“Kepemimpinan harus kuat”.
Demikian salah satu judul berita headline
news di harian Kompas edisi 15 September 2006. Bolehkah kita setuju dengan
pertanyaan tersebut? Jawabannya, tergantung pada paradigma kita dalam melihat
kepemimpinan yang kuat dalam alam demokrasi yang sedang dibangun Indonesia saat
ini.
Kalau yang dimaksud dengan
kepemimpinan yang kuat adalah kepemimpinan yang otoriter dan represif, sudah
barang tentu kita tidak setuju. Tetapi kalau kepemimpinan yang kuat adalah
kepemimpinan yang efektif, saya yakin kita semua tentu akan setuju.
Judul tulisan ini terkesan klise. Mengada-ada. Seakan-akan meniru
konsep seven habits-nya Stephen
Covey. Tetapi, marilah kita coba renungkan bersama. Apakah konsep yang saya
sampaikan ini masuk akal?
Sense, dalam konteks ini dapat diartikan sebagai kesadaran dan
kecerdasan. Sense juga berarti
kemampuan, kesadaran dan kepekaan untuk melakukan penilaian (judgement) . Ini juga berarti seorang
pemimpin harus mampu membedakan antara yang penting dan kurang penting. Sense, juga berarti mencerminkan
kesadaran dan kepekaan seorang pemimpin terhadap berbagai hal atau nilai-nilai
yang menjadi panduan hidupnya.
Pemimpin
Galau
Presiden Susilo Bambang Yudhoyono
mengungkapkan rasa frustasi, jengkel dan geram atas masih dan makin
merajalelanya korupsi di negeri ini. Dalam dialog Forum Pasar Global di
Singapura, Selasa (23/4/2013) yang lalu, Presiden Susilo Bambang Yudhoyono
mengungkapkan betapa sulitnya memberangus korupsi di tanah air. Di depan forum internasional
itu, Presiden Yudhoyono berterus terang bahwa ternyata memerangi korupsi tak
semudah yang ia bayangkan.

> [LATIHAN SINGKAT A]:
Bisakah Anda menyunting daftar ini, mulai dari baris yang memuat "You are a computer-use agent." sampai akhir daftar, dengan mengganti "Dow Jones" menjadi "Nasdaq" tanpa mengubah bagian lain? Jangan sertakan gambar dalam jawaban.
Kutipan bacaan tentang kepemimpinan dan daftar berikut berasal dari sumber yang berbeda.

> [DATA SUMBER]:
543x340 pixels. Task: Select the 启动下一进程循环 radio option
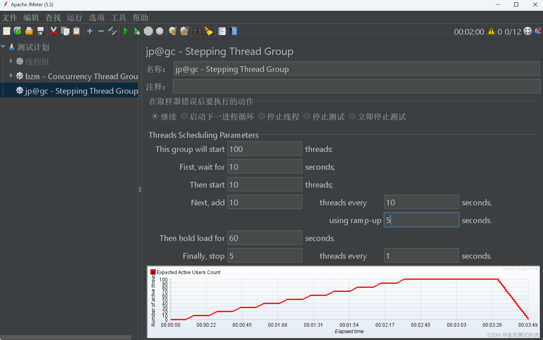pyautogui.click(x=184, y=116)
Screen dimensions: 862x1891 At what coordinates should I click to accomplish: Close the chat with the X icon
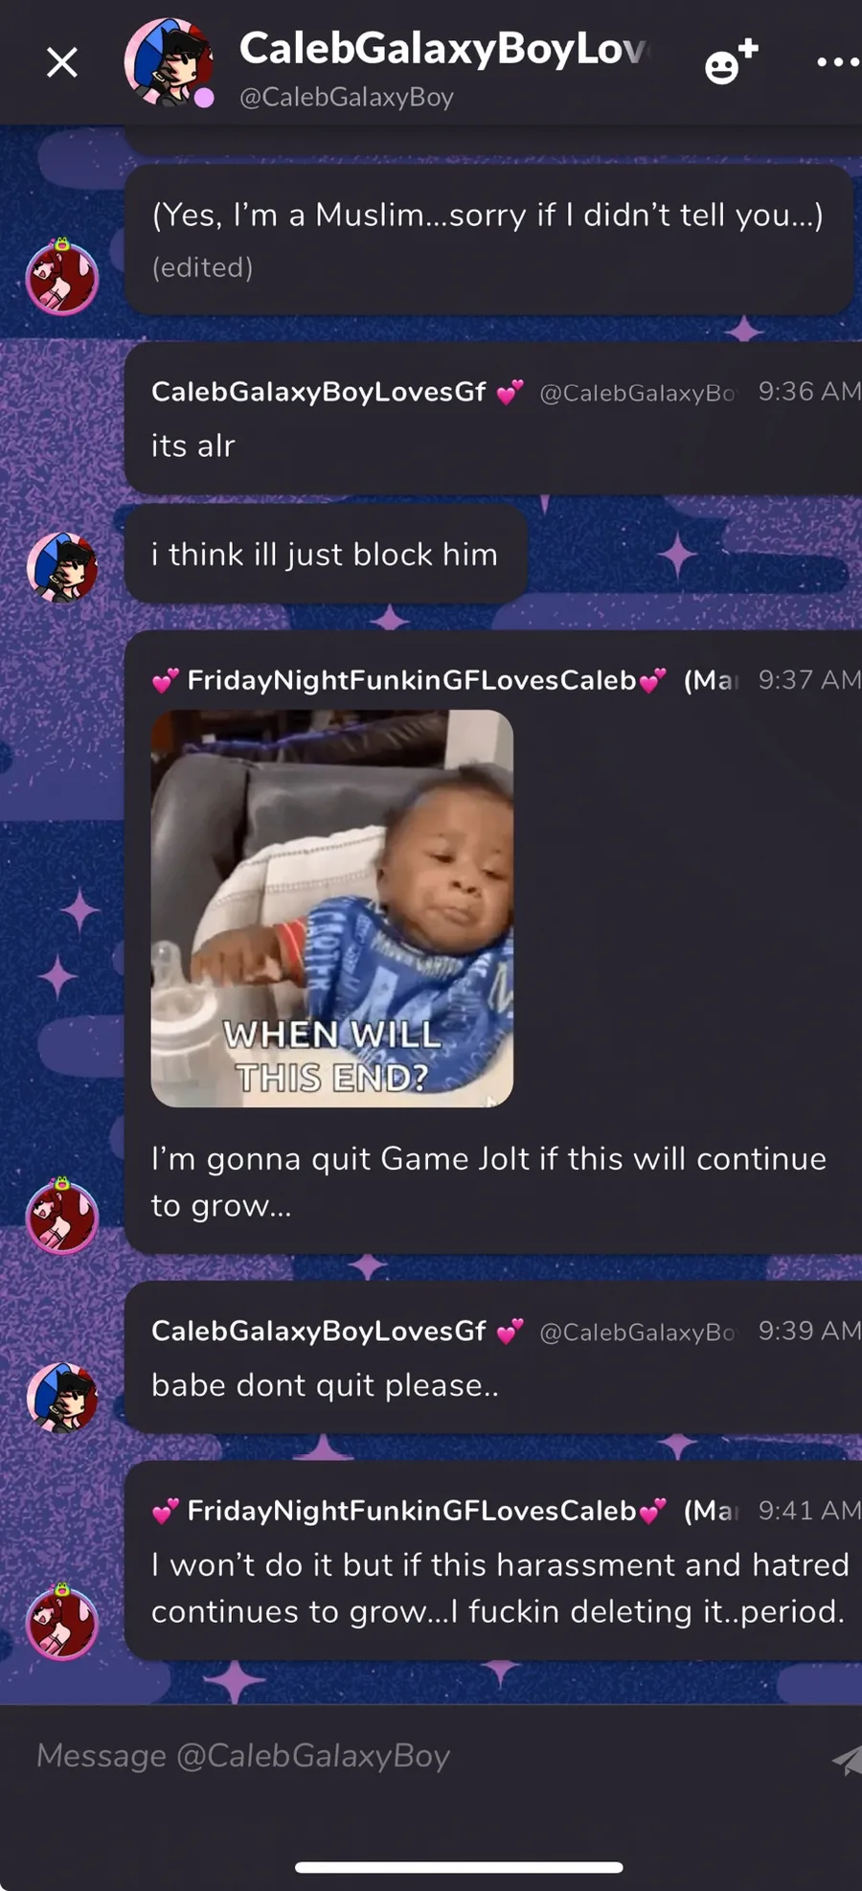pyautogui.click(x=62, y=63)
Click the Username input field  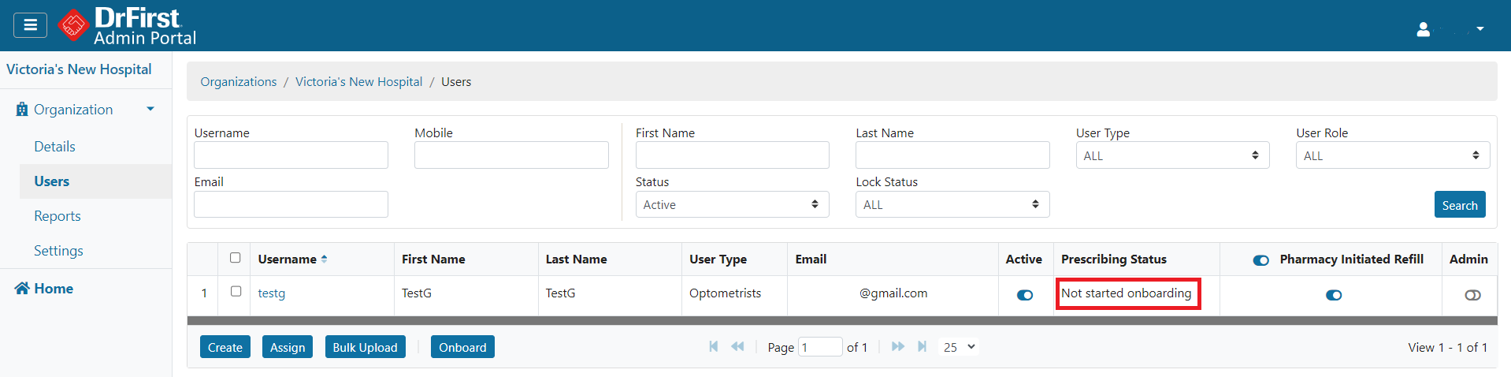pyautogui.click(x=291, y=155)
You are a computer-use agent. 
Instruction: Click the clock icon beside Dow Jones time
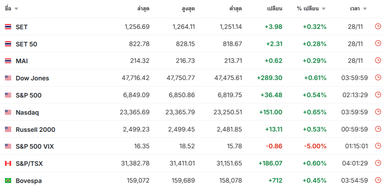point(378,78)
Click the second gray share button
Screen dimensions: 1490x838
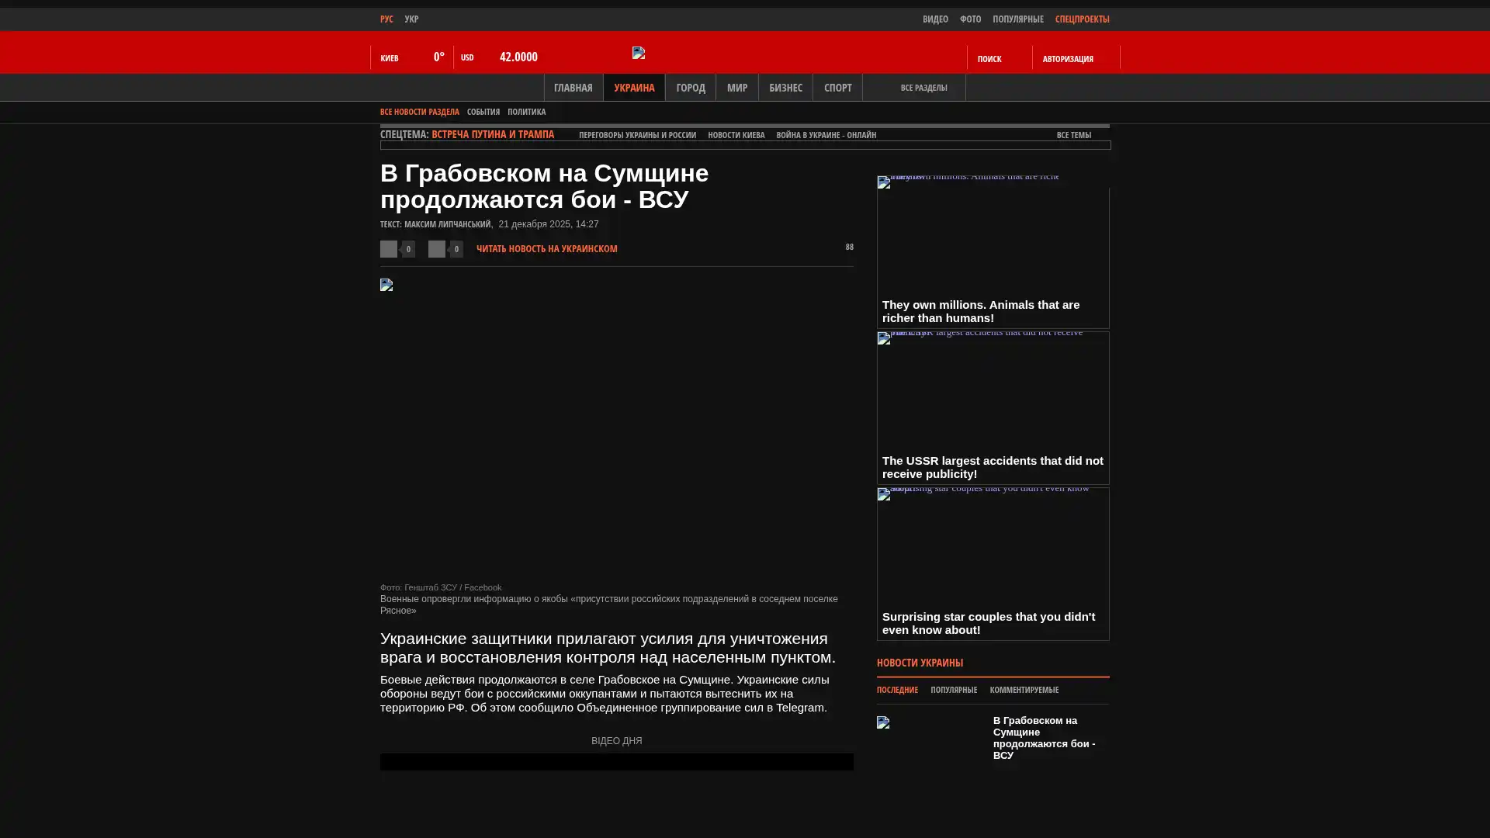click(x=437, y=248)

> [LATIHAN SINGKAT B]:
Salin ulang dengan persis bagian bacaan tentang kepemimpinan, mulai dari kata "Sense, dalam konteks" dan berhenti setelah kata "menjadi panduan hidupnya.".

> [PENYELESAIAN SOAL A]:
You are a computer-use agent. 
Instruction: Click the clock icon beside Nasdaq time
point(378,78)
Click the second gray share button
Screen dimensions: 1490x838
click(x=437, y=248)

> [PENYELESAIAN SOAL B]:
Sense, dalam konteks ini dapat diartikan sebagai kesadaran dan
kecerdasan. Sense juga berarti
kemampuan, kesadaran dan kepekaan untuk melakukan penilaian (judgement) . Ini juga berarti seorang
pemimpin harus mampu membedakan antara yang penting dan kurang penting. Sense, juga berarti mencerminkan
kesadaran dan kepekaan seorang pemimpin terhadap berbagai hal atau nilai-nilai
yang menjadi panduan hidupnya.